%%
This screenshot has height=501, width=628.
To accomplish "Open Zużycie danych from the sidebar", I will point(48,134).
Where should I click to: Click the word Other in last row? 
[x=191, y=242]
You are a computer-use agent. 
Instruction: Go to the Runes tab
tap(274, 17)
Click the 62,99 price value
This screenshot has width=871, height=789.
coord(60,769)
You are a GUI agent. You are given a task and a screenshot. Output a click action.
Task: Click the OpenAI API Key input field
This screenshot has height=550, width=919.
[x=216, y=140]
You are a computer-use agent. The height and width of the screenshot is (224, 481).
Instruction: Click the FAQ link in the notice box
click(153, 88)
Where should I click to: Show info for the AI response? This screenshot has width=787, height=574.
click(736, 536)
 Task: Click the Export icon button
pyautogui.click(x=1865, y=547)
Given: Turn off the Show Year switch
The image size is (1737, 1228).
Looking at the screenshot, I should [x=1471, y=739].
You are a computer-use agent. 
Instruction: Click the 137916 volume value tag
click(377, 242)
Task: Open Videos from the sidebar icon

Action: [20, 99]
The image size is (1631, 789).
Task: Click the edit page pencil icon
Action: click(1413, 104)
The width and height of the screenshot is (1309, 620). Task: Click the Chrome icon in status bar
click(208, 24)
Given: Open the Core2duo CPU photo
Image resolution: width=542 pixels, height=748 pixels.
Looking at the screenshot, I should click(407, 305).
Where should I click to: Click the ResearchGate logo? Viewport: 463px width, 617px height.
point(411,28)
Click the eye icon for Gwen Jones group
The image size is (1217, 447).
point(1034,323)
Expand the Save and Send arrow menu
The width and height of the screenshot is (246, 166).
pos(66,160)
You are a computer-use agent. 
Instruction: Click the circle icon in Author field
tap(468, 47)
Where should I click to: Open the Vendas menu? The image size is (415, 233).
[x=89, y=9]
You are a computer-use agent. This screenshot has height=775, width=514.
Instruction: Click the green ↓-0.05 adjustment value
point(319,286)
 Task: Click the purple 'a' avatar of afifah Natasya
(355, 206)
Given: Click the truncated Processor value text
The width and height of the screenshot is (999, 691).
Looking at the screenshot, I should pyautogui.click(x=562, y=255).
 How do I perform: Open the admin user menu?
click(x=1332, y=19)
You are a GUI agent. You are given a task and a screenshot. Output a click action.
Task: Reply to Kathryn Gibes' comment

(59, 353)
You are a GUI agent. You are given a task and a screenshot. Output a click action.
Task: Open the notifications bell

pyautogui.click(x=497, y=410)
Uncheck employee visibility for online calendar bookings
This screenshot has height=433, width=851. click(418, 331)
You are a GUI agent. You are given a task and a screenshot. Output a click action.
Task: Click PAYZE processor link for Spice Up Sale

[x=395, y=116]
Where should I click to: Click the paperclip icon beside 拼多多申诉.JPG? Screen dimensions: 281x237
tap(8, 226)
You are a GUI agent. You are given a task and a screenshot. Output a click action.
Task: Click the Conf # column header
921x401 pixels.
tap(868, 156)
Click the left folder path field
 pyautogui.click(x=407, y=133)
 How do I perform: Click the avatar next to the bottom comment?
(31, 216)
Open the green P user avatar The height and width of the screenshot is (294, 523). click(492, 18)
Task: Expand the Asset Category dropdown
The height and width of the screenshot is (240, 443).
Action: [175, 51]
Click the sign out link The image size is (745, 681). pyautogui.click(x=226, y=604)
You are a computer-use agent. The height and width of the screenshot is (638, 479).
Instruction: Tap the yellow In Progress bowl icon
%%
--- WORK ITEM ---
Your answer should repeat every entry exactly.

--- TASK RESPONSE ---
This screenshot has height=501, width=628.
To accomplish "Open Zużycie danych from the sidebar", I will point(48,134).
Where should I click to: Click the word Other in last row? 
[x=191, y=242]
You are a computer-use agent. 
Instruction: Go to the Runes tab
tap(274, 17)
Click the 62,99 price value
This screenshot has width=871, height=789.
coord(60,769)
You are a GUI agent. You are given a task and a screenshot. Output a click action.
Task: Click the OpenAI API Key input field
This screenshot has height=550, width=919.
[x=216, y=140]
You are a computer-use agent. The height and width of the screenshot is (224, 481).
Instruction: Click the FAQ link in the notice box
click(153, 88)
Where should I click to: Show info for the AI response? This screenshot has width=787, height=574.
click(736, 536)
 Task: Click the Export icon button
pyautogui.click(x=1865, y=547)
Given: Turn off the Show Year switch
The image size is (1737, 1228).
Looking at the screenshot, I should [x=1471, y=739].
You are a computer-use agent. 
Instruction: Click the 137916 volume value tag
click(377, 242)
Task: Open Videos from the sidebar icon

Action: [20, 99]
The image size is (1631, 789).
Task: Click the edit page pencil icon
Action: click(1413, 104)
The width and height of the screenshot is (1309, 620). Task: Click the Chrome icon in status bar
click(208, 24)
Given: Open the Core2duo CPU photo
Image resolution: width=542 pixels, height=748 pixels.
Looking at the screenshot, I should click(407, 305).
Where should I click to: Click the ResearchGate logo? Viewport: 463px width, 617px height.
point(411,28)
Click the eye icon for Gwen Jones group
The image size is (1217, 447).
point(1034,323)
Expand the Save and Send arrow menu
The width and height of the screenshot is (246, 166).
pos(66,160)
You are a computer-use agent. 
Instruction: Click the circle icon in Author field
tap(468, 47)
Where should I click to: Open the Vendas menu? The image size is (415, 233).
[x=89, y=9]
You are a computer-use agent. This screenshot has height=775, width=514.
Instruction: Click the green ↓-0.05 adjustment value
point(319,286)
 Task: Click the purple 'a' avatar of afifah Natasya
(355, 206)
Given: Click the truncated Processor value text
The width and height of the screenshot is (999, 691).
Looking at the screenshot, I should pyautogui.click(x=562, y=255).
 How do I perform: Open the admin user menu?
click(x=1332, y=19)
You are a GUI agent. You are given a task and a screenshot. Output a click action.
Task: Reply to Kathryn Gibes' comment

(59, 353)
You are a GUI agent. You are given a task and a screenshot. Output a click action.
Task: Open the notifications bell

pyautogui.click(x=497, y=410)
Uncheck employee visibility for online calendar bookings
This screenshot has height=433, width=851. click(418, 331)
You are a GUI agent. You are given a task and a screenshot. Output a click action.
Task: Click PAYZE processor link for Spice Up Sale

[x=395, y=116]
Where should I click to: Click the paperclip icon beside 拼多多申诉.JPG? Screen dimensions: 281x237
tap(8, 226)
You are a GUI agent. You are given a task and a screenshot. Output a click action.
Task: Click the Conf # column header
921x401 pixels.
tap(868, 156)
Click the left folder path field
 pyautogui.click(x=407, y=133)
 How do I perform: Click the avatar next to the bottom comment?
(31, 216)
Open the green P user avatar The height and width of the screenshot is (294, 523). click(492, 18)
Task: Expand the Asset Category dropdown
The height and width of the screenshot is (240, 443).
Action: [175, 51]
Click the sign out link The image size is (745, 681). pyautogui.click(x=226, y=604)
You are a computer-use agent. The height and width of the screenshot is (638, 479).
Instruction: Tap the yellow In Progress bowl icon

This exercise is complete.